**TO-DO LIST:**
1 > Translate into French the following sentence from the forum discussion on the Gift below: "As for balance issues and the like, it should be noted that Leadership is already one of the most powerful things to have in the lab."
2 > Recast the paragraph beginning "Hmm, could have the Flaws taken in exchange" from the forum discussion on the Gift below as a bulleted list, keeping its main points.

**PASSAGE TO READ:**
Building a saga around that could be really cool if you like inner politics :slight_smile:


So RAW says there are a bunch of ways to assist in the lab without being Gifted and yet RAW unequivocally (leaving no doubt, unambiguously) says you need the Gift? That is contradictory. Even going only by ArM5 core rules familiars are not the only exception.

More precisely, you need the Gift or need to be closely tied to the Gift (used to have it but lost most of it, bound to it as a familiar) to assist in the lab. You can also help out even if not a technical lab assistant (forge-companions, slaves, servants) in other ways.

As for balance issues and the like, it should be noted that Leadership is already one of the most powerful things to have in the lab. This would make it even more so. Only the egos of magi keep it in check, but when you get to specific magi that can start to break down.


Being able to initiate even a limited form of the Gift... Now that would be a BIG gamechanger indeed.

Hmm, could have the Flaws taken in exchange be suitable to the Art... Fiery temper for Ignem, magical air for Vim, a tendency for destructiveness(either by choice or by "oops") for Perdo, being creative with the truth for Creo, severe curiousity for Intellego etc etc... :mrgreen:

More hierarchy. With "true" magi on top, then hedgies then these initiated ones with reduced rights.
I would very much prefer them to be able to cast Spontaneous as well, to avoid getting forced into being labslaves (their masters could then make sure they never learn any spells they could use to rebel or run away) as this could create a very nasty version of the order.

As long as it doesnt go "overboard" in that direction, i think the effect will be somewhat limited, simply because there wont be enough magi around who wants to take the time to initiate people.

**INFORMATION SHOWN:**
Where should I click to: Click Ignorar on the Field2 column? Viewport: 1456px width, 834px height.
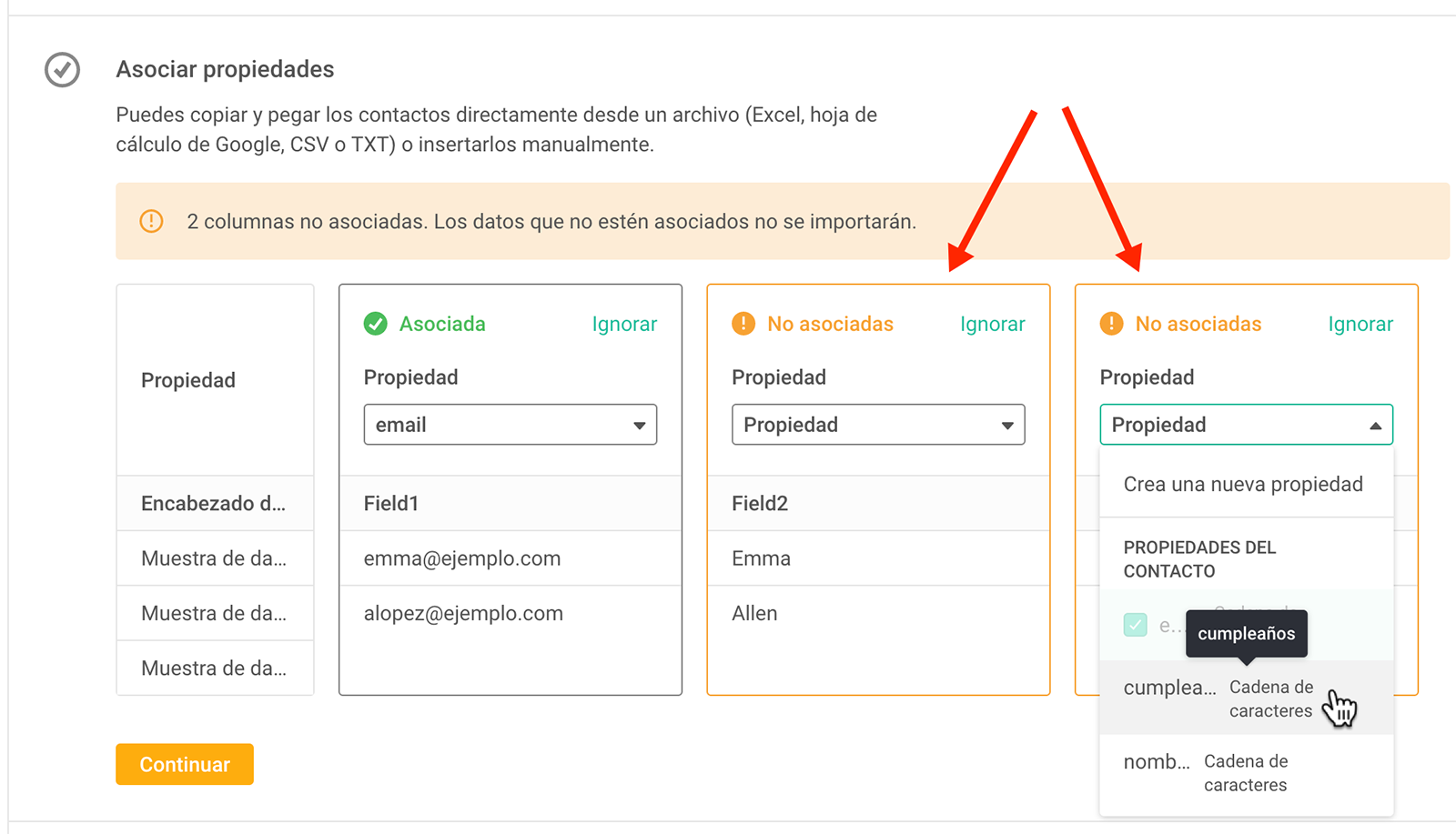[x=992, y=324]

**EXPECTED ANSWERS:**
1 > En ce qui concerne les questions d'équilibre et autres, il convient de noter que le Leadership est déjà l'une des choses les plus puissantes à avoir au laboratoire.

2 >
Proposal: the Flaws taken in exchange could suit the Art.
- Ignem: fiery temper
- Vim: magical air
- Perdo: a tendency toward destructiveness, whether by choice or by accident
- Creo: being creative with the truth
- Intellego: severe curiosity
- Other Arts could follow the same pattern.